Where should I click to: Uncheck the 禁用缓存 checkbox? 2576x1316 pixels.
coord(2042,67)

——————

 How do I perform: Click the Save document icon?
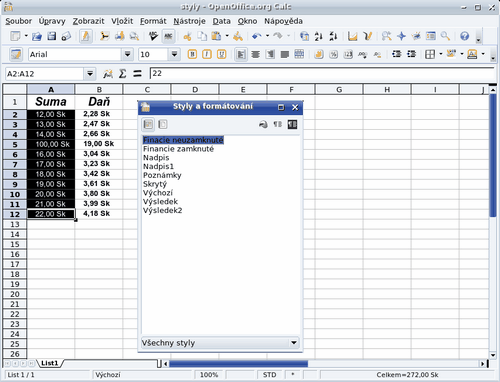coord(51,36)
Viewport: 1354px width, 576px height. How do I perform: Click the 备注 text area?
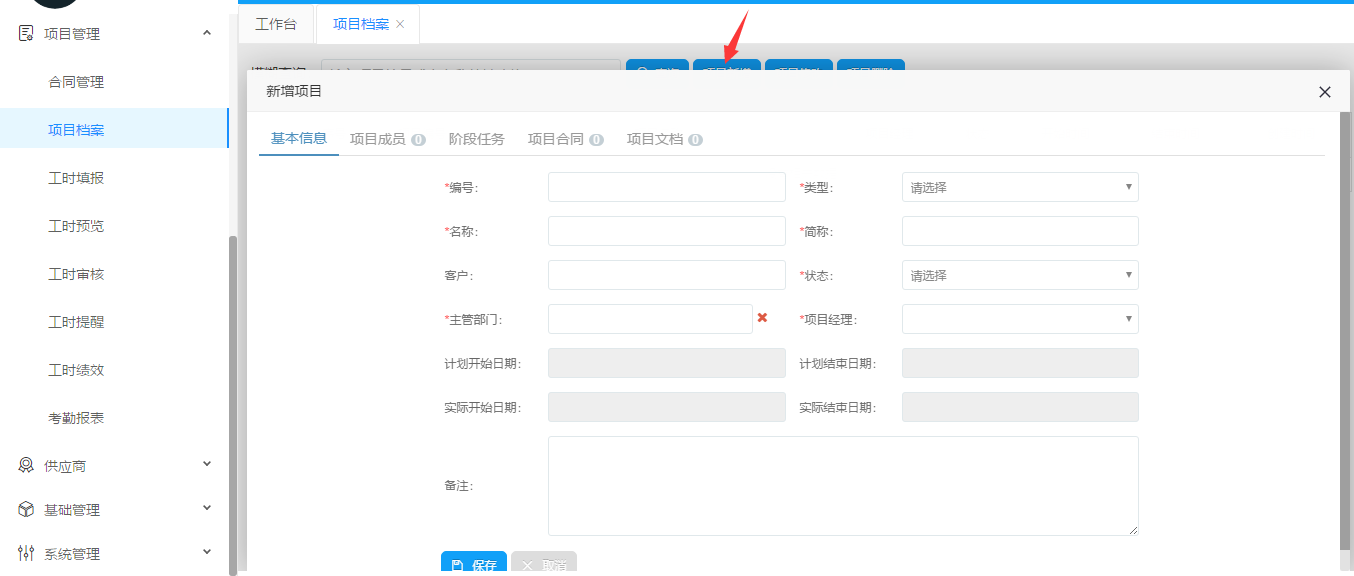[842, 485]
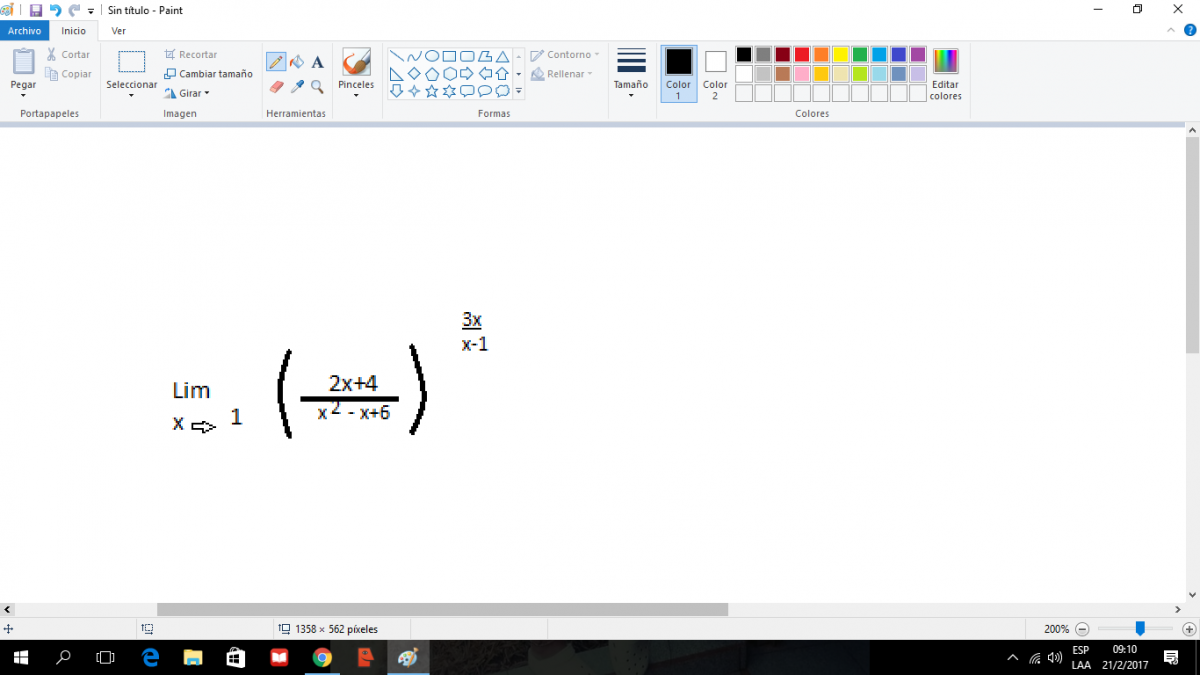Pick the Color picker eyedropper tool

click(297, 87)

——————

Please swap "text area" for "input field" in the material from the line with "Viewport: 1354px width, 576px" up to and including the line with "click(297, 87)", leaving all else unchanged. Return only those lines, without the pictures.

Viewport: 1354px width, 576px height. How do I perform: Click the 备注 input field?
[842, 485]
Pick the Color picker eyedropper tool

click(297, 87)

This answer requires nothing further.